→ **TEXT SEGMENT**

Anita Gordon (December 21, 1929 - May 10, 2015) was an American singer who performed on radio and television and sang on films and records.

==Early years==
Gordon was the daughter of Mr. and Mrs. Pete Gordon of Corsicana, Texas. Her father was a butcher, and her mother was a housewife. They were choir director and organist, respectively, at their church in Corsicana. By age 6, Gordon's family had moved to Hollywood in October 1935, where she had a role in The Pilgrimage Play. She had a sister, Charlie Marie, and her uncle, Leonard Gordon, was a vocal coach in Hollywood. Gordon's secondary education came at Mrs. Laskey's School for Professionals.

==Career==
In 1945, Gordon signed a film contract with 20th Century Fox, a radio contract with Edgar Bergen, and a recording contract with Columbia. Gordon performed off-camera for films, including voicing the "I don't talk to strangers" on the Buddy Clark hit "Linda" (1946), singing the part of the Golden Harp in Fun and Fancy Free (1947) and dubbing the singing voices of Pamela Tiffin in State Fair (1962) and Jean Seberg in Paint Your Wagon (1969).

On radio, Gordon was a vocalist on The Chase and Sanborn Hour. Her work on television in Los Angeles included singing, along with Bob Graham, on Starlight Time, on KNBH in 1949, frequently performing on KTTV's Hollywood Studio Party, and singing on Bandstand Revue on KTLA-TV. Network TV programs on which Gordon appeared included Death Valley Days, Gunsmoke, The Millionaire, Sugarfoot, The Bob Newhart Show and The Tennessee Ernie Ford Show. In 1951, Ken Murray signed her to share singing duties with Patti Page on his New York-based TV show.

Gordon sang with Ray Noble's orchestra on a Columbia recording of "It's a Most Unusual Day", and she was heard (uncredited) on Buddy Clark's recordings of "I'll Dance At Your Wedding" and "Linda". In 1955, Gordon recorded "His Hands" for Decca Records. In 1953, she made personal appearances with Noble's orchestra, singing with Larry Neill on a tour that included two weeks in Houston and four weeks in New Orleans.

→ **INFORMATION**
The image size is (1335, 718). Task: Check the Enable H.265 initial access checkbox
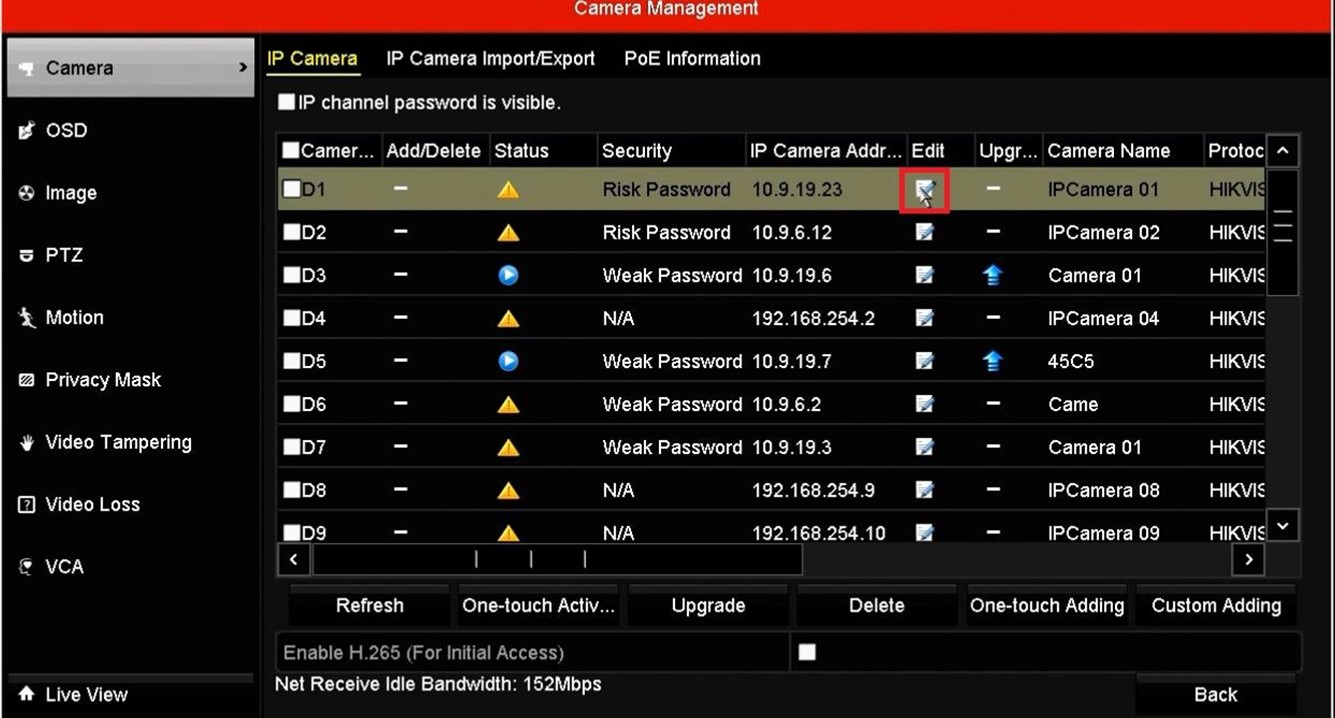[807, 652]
* * *
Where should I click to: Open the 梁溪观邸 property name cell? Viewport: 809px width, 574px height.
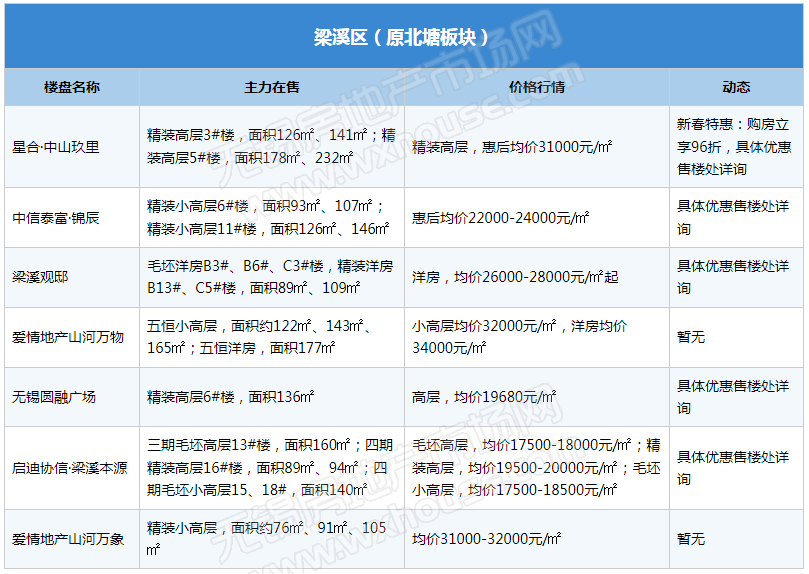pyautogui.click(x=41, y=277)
--
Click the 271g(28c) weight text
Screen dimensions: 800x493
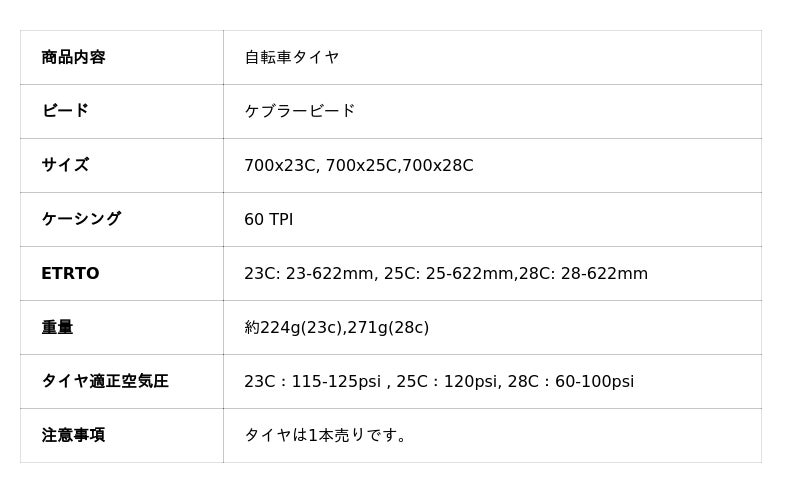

→ **PROBLEM TO WORK ON**
Using the text about Anita Gordon, decide whether each statement agrees with it. Answer yes or no for each, and quote the deciding words from the text.
1. Gordon's father worked as a butcher.
2. Gordon's family moved to Hollywood in October 1945.
3. Gordon dubbed Jean Seberg's singing voice in Paint Your Wagon.
Work from the text only; the items play no part in any answer.

→ **TASK SOLUTION**
1. Yes: "Her father was a butcher"
2. No: "Gordon's family had moved to Hollywood in October 1935"
3. Yes: "dubbing the singing voices of Pamela Tiffin in State Fair (1962) and Jean Seberg in Paint Your Wagon (1969)"